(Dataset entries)
--*--

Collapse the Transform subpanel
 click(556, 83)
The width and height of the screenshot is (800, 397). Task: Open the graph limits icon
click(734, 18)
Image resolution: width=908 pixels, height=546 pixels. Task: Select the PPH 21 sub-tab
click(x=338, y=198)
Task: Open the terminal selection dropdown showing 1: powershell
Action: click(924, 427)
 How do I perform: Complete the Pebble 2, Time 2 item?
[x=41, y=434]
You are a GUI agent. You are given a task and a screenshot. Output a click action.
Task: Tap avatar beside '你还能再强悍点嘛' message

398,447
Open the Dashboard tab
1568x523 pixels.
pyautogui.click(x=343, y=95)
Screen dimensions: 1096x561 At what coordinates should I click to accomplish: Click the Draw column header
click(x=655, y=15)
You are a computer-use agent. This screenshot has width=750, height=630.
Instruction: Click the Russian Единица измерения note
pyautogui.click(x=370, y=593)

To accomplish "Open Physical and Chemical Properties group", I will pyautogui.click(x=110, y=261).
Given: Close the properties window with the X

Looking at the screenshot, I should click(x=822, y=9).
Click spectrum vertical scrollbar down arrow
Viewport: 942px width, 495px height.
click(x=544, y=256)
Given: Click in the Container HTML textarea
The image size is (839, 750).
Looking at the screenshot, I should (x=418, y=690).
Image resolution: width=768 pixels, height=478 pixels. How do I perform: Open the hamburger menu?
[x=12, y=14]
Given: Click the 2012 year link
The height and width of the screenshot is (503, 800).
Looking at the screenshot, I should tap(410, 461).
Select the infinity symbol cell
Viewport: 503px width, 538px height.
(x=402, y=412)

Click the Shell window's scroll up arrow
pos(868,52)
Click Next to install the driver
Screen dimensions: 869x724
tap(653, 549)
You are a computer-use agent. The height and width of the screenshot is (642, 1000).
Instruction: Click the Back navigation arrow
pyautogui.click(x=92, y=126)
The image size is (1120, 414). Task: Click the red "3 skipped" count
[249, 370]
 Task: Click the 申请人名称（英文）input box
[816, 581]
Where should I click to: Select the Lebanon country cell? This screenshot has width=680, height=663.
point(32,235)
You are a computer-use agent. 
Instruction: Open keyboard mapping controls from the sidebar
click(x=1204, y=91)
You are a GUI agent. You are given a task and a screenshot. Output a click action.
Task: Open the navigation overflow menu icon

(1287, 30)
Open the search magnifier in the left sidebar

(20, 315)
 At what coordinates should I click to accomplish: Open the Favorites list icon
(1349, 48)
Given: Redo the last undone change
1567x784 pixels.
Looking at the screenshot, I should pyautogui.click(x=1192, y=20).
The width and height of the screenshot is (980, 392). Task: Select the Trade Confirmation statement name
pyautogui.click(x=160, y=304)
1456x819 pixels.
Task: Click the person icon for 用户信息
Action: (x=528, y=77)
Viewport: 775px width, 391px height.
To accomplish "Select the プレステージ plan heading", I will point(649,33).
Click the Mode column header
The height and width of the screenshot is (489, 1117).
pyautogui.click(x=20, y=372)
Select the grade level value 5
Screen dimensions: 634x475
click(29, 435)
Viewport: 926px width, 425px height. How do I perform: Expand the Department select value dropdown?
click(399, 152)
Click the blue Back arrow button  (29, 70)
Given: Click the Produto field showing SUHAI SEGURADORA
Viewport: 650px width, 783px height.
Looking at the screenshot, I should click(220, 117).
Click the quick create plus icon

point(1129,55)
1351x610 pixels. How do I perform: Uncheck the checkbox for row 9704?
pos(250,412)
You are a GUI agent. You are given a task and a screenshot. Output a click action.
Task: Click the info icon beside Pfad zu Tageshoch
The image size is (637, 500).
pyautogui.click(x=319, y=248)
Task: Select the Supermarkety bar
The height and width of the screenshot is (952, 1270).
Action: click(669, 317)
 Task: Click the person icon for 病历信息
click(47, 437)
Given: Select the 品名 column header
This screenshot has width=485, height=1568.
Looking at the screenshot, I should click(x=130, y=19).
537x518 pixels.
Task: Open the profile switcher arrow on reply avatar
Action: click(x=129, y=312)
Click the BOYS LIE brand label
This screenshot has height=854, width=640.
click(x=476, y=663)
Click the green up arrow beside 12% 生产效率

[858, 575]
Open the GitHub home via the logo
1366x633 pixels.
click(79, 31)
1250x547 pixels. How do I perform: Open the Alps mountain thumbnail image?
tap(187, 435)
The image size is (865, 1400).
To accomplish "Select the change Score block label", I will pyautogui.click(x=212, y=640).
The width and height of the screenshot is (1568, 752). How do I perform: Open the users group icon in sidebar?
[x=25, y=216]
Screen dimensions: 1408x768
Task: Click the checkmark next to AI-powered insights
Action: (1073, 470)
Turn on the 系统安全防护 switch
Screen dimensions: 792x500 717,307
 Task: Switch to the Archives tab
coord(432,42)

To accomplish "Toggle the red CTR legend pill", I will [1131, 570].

--*--

# [Your instructions]
Search the entries for the word "computer", then list each line that holds it.

# [Reply]
You are a computer-use agent. This screenshot has width=750, height=630.
You are a computer-use agent. The height and width of the screenshot is (642, 1000).
You are a computer-use agent. 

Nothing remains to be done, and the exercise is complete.